Open the document.xslt file and replace the xml element at the top of the file with the following:
<xsl:stylesheet version="1.0" xmlns:xsl="http://www.w3.org/1999/XSL/Transform" xmlns:ms="urn:schemas-microsoft-com:xslt"> <xsl:template match="/">
At the end of the document.xslt file, add the following:
</xsl:stylesheet>
Adding XSL tags
In the attached example, I am creating a Word document that shows some statistics for my website. I have some heading information to be populated in places and I have two tables to populate. The two types of xsl tags that I used are: xsl:value-of and xsl:for-each.
To display the website name, I used the xsl:value-of function. Since the Website class contains a property called name, when the Website object is serialized into XML, the Name property looks like this:
<Website> <Name>ASP.NET Wiki</Name> ... </Website>
So the implementation of the xsl:value-of function to display the Website name is:
<xsl:value-of select="Website/Name"/>
To display the table of top 10 countries that visit the website, I used the xsl:for-each function. When Word creates a table, it creates a <w:tbl> XML document tag. Each row that appears in the table is in a <w:tr> XML document tag and each cell is in a <w:tc> XML document tag. Since I put place holder values in the Word document when it was originally created, it was easy to identify where the information is displayed, which is in a <w:t> XML document tag.
I put the xsl:for-each start tag around the before the <w:tr> XML document tag and the xsl:for-each end tag after the </w:tr> XML document tag. Then I used the xsl:value-of function to display each value in the appropriate cell. Here is a sample of what I did to display the list of top 10 countries:
<xsl:for-each select="Website/Statistics/CountryStatisticsList/CountryStatistics"> <w:tr w:rsidR="004508CE" w:rsidTr="004508CE"> <w:tc> ... <w:p w:rsidR="004508CE" w:rsidRDefault="004508CE"> <w:r> <w:t> <xsl:value-of select="Name"/> </w:t> </w:r> </w:p> </w:tc> ... </w:tr> </xsl:for-each>
Using the Microsoft XPath Extension Functions
In the example I need to be able to format date and time values. I used the ms:format-date and ms:format-time Microsoft XPath Extension Functions to do this.

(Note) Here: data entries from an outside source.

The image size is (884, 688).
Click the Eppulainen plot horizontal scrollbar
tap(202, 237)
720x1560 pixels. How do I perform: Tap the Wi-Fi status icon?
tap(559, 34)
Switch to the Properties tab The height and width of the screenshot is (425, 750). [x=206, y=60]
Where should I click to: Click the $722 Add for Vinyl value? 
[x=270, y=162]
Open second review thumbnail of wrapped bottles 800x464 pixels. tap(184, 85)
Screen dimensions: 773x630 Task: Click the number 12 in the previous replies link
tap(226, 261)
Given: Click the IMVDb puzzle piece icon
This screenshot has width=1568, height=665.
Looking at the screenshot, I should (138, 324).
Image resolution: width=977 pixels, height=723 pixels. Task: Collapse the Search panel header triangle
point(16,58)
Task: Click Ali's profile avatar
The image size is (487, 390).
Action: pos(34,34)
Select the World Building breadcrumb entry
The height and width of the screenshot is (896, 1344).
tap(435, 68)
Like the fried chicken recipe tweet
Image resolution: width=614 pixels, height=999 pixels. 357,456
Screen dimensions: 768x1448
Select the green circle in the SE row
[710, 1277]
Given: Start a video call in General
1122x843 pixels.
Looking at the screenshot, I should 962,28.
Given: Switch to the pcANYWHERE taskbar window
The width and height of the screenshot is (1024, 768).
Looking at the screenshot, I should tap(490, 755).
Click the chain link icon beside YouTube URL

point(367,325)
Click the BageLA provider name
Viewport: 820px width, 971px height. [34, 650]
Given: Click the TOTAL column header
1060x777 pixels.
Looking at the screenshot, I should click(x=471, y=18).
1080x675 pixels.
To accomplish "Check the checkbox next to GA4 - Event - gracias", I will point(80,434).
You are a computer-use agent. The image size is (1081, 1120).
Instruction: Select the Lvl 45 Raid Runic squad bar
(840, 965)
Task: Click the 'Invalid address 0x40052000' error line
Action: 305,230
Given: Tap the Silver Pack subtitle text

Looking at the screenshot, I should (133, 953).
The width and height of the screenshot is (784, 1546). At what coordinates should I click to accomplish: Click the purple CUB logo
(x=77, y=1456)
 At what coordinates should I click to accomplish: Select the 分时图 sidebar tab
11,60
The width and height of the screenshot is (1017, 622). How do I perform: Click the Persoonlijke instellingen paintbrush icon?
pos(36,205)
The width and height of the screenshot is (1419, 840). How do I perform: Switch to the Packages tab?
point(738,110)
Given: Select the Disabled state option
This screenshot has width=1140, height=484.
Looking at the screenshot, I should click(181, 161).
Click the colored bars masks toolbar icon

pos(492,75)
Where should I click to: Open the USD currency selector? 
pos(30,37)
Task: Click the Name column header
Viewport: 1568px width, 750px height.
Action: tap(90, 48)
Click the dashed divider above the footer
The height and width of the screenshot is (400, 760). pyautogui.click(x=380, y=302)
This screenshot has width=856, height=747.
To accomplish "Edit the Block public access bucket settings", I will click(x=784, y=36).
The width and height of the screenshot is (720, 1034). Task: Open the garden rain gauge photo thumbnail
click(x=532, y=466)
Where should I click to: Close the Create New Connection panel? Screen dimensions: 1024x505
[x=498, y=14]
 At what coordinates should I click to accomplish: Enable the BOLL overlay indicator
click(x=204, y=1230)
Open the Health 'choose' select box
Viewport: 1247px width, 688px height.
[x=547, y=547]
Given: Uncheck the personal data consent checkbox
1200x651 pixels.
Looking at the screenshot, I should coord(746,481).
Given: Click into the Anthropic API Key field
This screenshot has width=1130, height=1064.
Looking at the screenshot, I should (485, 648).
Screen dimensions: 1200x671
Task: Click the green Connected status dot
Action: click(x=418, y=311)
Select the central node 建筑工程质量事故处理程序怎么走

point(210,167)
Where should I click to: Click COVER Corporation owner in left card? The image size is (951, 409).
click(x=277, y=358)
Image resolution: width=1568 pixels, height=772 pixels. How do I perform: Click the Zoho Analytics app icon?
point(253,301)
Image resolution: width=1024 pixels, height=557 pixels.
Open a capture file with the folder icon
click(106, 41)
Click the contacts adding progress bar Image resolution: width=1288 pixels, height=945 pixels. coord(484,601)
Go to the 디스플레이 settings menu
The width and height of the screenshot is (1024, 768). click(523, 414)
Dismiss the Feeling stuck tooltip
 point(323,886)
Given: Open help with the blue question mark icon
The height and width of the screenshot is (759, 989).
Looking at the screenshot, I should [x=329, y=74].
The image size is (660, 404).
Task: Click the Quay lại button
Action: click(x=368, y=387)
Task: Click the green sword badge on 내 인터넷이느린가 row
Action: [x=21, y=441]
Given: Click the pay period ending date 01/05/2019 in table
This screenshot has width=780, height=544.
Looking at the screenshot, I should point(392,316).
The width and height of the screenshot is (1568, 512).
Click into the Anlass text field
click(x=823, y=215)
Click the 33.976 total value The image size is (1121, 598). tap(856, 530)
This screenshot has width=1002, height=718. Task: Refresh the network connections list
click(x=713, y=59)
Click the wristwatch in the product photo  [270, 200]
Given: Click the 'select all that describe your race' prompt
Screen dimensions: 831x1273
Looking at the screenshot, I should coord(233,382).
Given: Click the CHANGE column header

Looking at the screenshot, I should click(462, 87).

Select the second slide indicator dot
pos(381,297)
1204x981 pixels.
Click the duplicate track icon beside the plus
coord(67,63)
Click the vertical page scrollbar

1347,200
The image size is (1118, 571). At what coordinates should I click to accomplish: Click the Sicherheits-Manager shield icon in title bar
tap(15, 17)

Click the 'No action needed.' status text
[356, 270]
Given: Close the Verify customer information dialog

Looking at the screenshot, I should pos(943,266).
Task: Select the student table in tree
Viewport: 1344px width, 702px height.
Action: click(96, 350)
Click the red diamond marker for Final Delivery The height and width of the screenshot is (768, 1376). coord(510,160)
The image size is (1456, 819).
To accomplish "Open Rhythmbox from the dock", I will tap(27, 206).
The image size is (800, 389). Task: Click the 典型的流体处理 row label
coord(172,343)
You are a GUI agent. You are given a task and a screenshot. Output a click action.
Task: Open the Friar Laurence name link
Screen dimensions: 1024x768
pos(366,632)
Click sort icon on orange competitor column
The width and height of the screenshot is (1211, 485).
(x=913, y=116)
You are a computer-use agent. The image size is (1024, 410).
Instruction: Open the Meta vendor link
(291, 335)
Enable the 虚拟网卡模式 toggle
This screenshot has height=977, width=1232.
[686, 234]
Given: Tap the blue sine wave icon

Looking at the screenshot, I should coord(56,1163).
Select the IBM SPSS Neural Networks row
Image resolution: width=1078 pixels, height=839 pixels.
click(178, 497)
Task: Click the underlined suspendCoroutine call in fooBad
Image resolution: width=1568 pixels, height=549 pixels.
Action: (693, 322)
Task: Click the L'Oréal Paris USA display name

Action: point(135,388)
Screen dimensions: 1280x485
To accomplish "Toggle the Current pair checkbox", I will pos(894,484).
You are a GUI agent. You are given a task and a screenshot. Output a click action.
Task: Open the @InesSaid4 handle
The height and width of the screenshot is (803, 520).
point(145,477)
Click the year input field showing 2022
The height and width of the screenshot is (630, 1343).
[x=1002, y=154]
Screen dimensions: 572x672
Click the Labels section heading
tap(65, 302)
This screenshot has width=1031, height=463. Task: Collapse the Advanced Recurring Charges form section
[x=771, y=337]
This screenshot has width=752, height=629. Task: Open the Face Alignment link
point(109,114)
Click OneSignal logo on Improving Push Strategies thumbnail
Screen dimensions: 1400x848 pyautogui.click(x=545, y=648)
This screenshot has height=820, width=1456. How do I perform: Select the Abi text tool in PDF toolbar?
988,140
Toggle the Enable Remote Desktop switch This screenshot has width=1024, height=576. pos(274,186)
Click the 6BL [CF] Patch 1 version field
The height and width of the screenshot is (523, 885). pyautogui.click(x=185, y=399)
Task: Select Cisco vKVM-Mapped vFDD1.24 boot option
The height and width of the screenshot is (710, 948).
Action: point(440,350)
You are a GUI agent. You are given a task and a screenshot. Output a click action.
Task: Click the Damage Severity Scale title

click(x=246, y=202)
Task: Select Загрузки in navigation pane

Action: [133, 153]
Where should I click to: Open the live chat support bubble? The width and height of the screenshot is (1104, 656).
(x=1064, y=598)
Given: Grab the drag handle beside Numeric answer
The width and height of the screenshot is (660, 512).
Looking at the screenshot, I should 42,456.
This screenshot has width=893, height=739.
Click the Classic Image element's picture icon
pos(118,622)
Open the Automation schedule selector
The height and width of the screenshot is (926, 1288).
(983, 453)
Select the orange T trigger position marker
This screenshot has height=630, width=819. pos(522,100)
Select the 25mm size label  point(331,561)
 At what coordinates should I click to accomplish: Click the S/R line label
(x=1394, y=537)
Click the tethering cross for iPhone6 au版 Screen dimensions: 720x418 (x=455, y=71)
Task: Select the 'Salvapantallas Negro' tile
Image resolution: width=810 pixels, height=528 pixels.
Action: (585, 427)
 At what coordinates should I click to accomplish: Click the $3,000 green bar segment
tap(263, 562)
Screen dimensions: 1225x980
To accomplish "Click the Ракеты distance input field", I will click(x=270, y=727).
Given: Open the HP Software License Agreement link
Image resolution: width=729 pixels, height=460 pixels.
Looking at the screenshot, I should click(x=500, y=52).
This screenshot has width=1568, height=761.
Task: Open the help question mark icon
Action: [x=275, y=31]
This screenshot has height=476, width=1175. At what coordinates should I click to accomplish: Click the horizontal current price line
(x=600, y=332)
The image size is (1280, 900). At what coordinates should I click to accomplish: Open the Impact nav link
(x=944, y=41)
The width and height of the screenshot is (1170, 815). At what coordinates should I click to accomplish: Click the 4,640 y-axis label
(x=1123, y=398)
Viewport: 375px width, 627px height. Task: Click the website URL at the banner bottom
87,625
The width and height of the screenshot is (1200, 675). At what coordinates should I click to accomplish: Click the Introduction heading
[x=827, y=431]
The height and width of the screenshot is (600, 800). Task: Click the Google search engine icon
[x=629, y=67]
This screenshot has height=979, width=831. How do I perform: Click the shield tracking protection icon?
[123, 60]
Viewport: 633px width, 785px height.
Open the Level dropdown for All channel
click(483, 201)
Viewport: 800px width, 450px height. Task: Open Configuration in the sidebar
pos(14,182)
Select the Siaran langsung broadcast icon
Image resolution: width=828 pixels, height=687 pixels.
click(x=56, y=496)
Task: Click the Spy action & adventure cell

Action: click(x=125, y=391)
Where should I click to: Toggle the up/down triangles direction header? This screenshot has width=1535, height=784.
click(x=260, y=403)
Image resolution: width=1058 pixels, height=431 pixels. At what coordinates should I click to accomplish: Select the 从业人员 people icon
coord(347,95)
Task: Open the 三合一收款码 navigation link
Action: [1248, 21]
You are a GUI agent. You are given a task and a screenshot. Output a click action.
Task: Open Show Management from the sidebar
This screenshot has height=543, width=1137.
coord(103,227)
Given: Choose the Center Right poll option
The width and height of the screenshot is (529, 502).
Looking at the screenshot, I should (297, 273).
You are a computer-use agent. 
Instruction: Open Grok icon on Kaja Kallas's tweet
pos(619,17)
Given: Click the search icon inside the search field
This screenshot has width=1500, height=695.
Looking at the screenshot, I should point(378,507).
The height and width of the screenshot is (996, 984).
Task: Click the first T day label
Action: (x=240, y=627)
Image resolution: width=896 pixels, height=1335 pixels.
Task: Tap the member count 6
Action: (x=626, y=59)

The ms:format-date function takes two parameters, a date value in XSD format, and a string containing the format for the date. Here is an example of how I used the ms:format-date function:
<xsl:value-of select="ms:format-date(Website/Statistics/StartDate, 'MMM dd, yyyy')"/>
The ms:format-time function takes two parameters, a time value in XSD format, and a strintg containing the format for the time. Here is an example of how I used the ms:format-time function:
<xsl:value-of select="ms:format-time(AvgTimeOnSite, 'mm:ss')"/>
Creating the Website Model Class
The website model class is defined very much like any other model class. However, there are a few things of note about the Website class. I added a ToXml() function to convert an instance of the Website class into XML and properties of type DateTime, I a specified the System.Xml.Serialization.XmlElementAttribute to specify whether the XML datatype was a date or a time.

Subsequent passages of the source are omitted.